- **The task**:
Transcribe each line below without altering anything.
Segment Open
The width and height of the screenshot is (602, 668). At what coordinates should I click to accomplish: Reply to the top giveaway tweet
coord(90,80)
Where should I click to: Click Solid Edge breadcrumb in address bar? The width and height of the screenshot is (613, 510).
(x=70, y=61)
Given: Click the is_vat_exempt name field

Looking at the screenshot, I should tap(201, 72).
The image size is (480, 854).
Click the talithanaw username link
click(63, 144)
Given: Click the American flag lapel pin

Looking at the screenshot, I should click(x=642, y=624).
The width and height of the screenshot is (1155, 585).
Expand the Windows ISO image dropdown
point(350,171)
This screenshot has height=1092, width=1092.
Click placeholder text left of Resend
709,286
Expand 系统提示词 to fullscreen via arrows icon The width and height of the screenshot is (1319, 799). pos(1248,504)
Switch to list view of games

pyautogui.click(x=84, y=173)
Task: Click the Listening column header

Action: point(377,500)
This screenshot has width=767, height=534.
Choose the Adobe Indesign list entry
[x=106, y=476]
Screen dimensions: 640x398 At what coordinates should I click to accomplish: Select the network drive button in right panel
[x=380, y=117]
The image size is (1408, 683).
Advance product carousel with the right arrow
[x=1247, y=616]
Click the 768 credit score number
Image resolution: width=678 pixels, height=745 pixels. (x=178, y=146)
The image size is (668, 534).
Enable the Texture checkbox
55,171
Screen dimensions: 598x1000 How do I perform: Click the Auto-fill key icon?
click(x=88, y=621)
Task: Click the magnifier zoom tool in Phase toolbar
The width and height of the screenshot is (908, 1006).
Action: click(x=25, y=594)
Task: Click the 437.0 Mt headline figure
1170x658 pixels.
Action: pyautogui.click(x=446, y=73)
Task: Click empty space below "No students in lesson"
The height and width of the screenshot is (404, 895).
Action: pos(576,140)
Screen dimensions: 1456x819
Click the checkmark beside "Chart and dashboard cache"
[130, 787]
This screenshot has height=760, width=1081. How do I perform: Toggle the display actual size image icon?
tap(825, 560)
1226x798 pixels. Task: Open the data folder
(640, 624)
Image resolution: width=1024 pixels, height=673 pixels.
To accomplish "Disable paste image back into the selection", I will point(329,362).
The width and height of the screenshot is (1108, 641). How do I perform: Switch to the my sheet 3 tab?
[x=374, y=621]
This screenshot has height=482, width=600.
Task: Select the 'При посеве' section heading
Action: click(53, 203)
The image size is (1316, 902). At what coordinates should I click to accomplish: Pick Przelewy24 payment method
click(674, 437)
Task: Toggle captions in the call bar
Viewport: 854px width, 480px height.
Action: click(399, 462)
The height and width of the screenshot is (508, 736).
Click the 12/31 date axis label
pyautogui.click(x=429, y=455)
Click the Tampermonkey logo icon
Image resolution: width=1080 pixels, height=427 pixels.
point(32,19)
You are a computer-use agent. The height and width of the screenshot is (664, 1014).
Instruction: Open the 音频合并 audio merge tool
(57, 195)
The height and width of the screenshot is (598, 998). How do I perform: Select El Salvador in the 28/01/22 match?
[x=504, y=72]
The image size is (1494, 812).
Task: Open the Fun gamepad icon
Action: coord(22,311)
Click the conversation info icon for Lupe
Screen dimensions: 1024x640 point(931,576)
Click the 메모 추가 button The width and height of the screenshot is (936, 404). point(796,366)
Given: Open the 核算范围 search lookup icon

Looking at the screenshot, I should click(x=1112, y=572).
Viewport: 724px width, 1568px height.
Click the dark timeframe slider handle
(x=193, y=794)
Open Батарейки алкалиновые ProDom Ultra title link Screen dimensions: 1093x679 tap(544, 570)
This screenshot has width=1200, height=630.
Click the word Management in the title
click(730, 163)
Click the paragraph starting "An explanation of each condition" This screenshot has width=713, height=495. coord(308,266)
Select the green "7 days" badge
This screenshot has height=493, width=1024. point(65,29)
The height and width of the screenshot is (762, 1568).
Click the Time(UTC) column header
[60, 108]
Segment Closed
- **Output for this exercise**:
The width and height of the screenshot is (602, 668). At what coordinates should I click to accomplish: Reply to the top giveaway tweet
coord(90,80)
Where should I click to: Click Solid Edge breadcrumb in address bar? The width and height of the screenshot is (613, 510).
(x=70, y=61)
Given: Click the is_vat_exempt name field

Looking at the screenshot, I should tap(201, 72).
The image size is (480, 854).
Click the talithanaw username link
click(63, 144)
Given: Click the American flag lapel pin

Looking at the screenshot, I should click(x=642, y=624).
The width and height of the screenshot is (1155, 585).
Expand the Windows ISO image dropdown
point(350,171)
This screenshot has height=1092, width=1092.
Click placeholder text left of Resend
709,286
Expand 系统提示词 to fullscreen via arrows icon The width and height of the screenshot is (1319, 799). pos(1248,504)
Switch to list view of games

pyautogui.click(x=84, y=173)
Task: Click the Listening column header

Action: point(377,500)
This screenshot has width=767, height=534.
Choose the Adobe Indesign list entry
[x=106, y=476]
Screen dimensions: 640x398 At what coordinates should I click to accomplish: Select the network drive button in right panel
[x=380, y=117]
The image size is (1408, 683).
Advance product carousel with the right arrow
[x=1247, y=616]
Click the 768 credit score number
Image resolution: width=678 pixels, height=745 pixels. (x=178, y=146)
The image size is (668, 534).
Enable the Texture checkbox
55,171
Screen dimensions: 598x1000 How do I perform: Click the Auto-fill key icon?
click(x=88, y=621)
Task: Click the magnifier zoom tool in Phase toolbar
The width and height of the screenshot is (908, 1006).
Action: click(x=25, y=594)
Task: Click the 437.0 Mt headline figure
1170x658 pixels.
Action: pyautogui.click(x=446, y=73)
Task: Click empty space below "No students in lesson"
The height and width of the screenshot is (404, 895).
Action: pos(576,140)
Screen dimensions: 1456x819
Click the checkmark beside "Chart and dashboard cache"
[130, 787]
This screenshot has height=760, width=1081. How do I perform: Toggle the display actual size image icon?
tap(825, 560)
1226x798 pixels. Task: Open the data folder
(640, 624)
Image resolution: width=1024 pixels, height=673 pixels.
To accomplish "Disable paste image back into the selection", I will point(329,362).
The width and height of the screenshot is (1108, 641). How do I perform: Switch to the my sheet 3 tab?
[x=374, y=621]
This screenshot has height=482, width=600.
Task: Select the 'При посеве' section heading
Action: click(53, 203)
The image size is (1316, 902). At what coordinates should I click to accomplish: Pick Przelewy24 payment method
click(674, 437)
Task: Toggle captions in the call bar
Viewport: 854px width, 480px height.
Action: click(399, 462)
The height and width of the screenshot is (508, 736).
Click the 12/31 date axis label
pyautogui.click(x=429, y=455)
Click the Tampermonkey logo icon
Image resolution: width=1080 pixels, height=427 pixels.
point(32,19)
You are a computer-use agent. The height and width of the screenshot is (664, 1014).
Instruction: Open the 音频合并 audio merge tool
(57, 195)
The height and width of the screenshot is (598, 998). How do I perform: Select El Salvador in the 28/01/22 match?
[x=504, y=72]
The image size is (1494, 812).
Task: Open the Fun gamepad icon
Action: coord(22,311)
Click the conversation info icon for Lupe
Screen dimensions: 1024x640 point(931,576)
Click the 메모 추가 button The width and height of the screenshot is (936, 404). point(796,366)
Given: Open the 核算范围 search lookup icon

Looking at the screenshot, I should click(x=1112, y=572).
Viewport: 724px width, 1568px height.
Click the dark timeframe slider handle
(x=193, y=794)
Open Батарейки алкалиновые ProDom Ultra title link Screen dimensions: 1093x679 tap(544, 570)
This screenshot has width=1200, height=630.
Click the word Management in the title
click(730, 163)
Click the paragraph starting "An explanation of each condition" This screenshot has width=713, height=495. coord(308,266)
Select the green "7 days" badge
This screenshot has height=493, width=1024. point(65,29)
The height and width of the screenshot is (762, 1568).
Click the Time(UTC) column header
[60, 108]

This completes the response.